Também é difícil manter algumas características originais. Chuveiros substituem os rios e a represa, que estão poluídos. A erva-mate do chimarrão, abençoada na casa de reza a cada uso, agora é comprada em armazéns. Raros índios, como a velha Cecília, de alegados 115 anos, mantêm a dieta sem sal nem produtos industrializados. O ambiente também condiciona a paisagem, já que muitos índios agora preferem casas de blocos de cimento, mais duráveis. "No mato não há mais sapê para cobrir os telhados. Mas a gente mantém a arquitetura tradicional, com uma porta ou janela voltada para o nascente", diz o cacique Timóteo, que vive em uma casa de chapas de madeira e telha de zinco. Para cobrir a casa de rezas da Barragem, ele mandou vir sapê de Campinas.

Por outro lado, algumas tradições são rigorosamente observadas. Todas as noites há atividades (fechadas a não-índios) na casa de rezas. É a chance de preservar língua e tradições e de contrabalançar a influência da televisão, que está em várias casas. Com exceção do grupo da cacique Jandira - onde vivem índios de outras etnias e até alguns brancos - casamentos miscigenados são impensáveis.

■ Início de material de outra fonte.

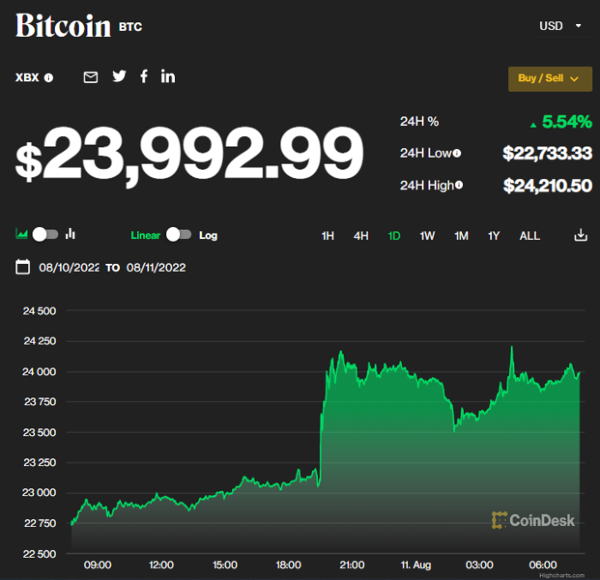Download the chart data
Image resolution: width=600 pixels, height=580 pixels.
(580, 236)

Para manter essa rede de relações culturais, os guaranis paulistanos mantêm intenso contato entre suas várias aldeias, especialmente com as de Itanhaém, Mongaguá e Ubatuba. Para buscar peixe no litoral para a festa do batizado, os guaranis andarão sobre os trilhos da ferrovia para Santos, construída sobre a antiga trilha indígena. Ir para a Zona Norte também exige algum sacrifício: no começo de janeiro, quando decidiu passar um mês com sua tia Jandira, a cacique do Jaraguá, a guarani Nilza, da Barragem, teve de apanhar quatro ônibus e passar por três terminais - quatro horas de trajeto.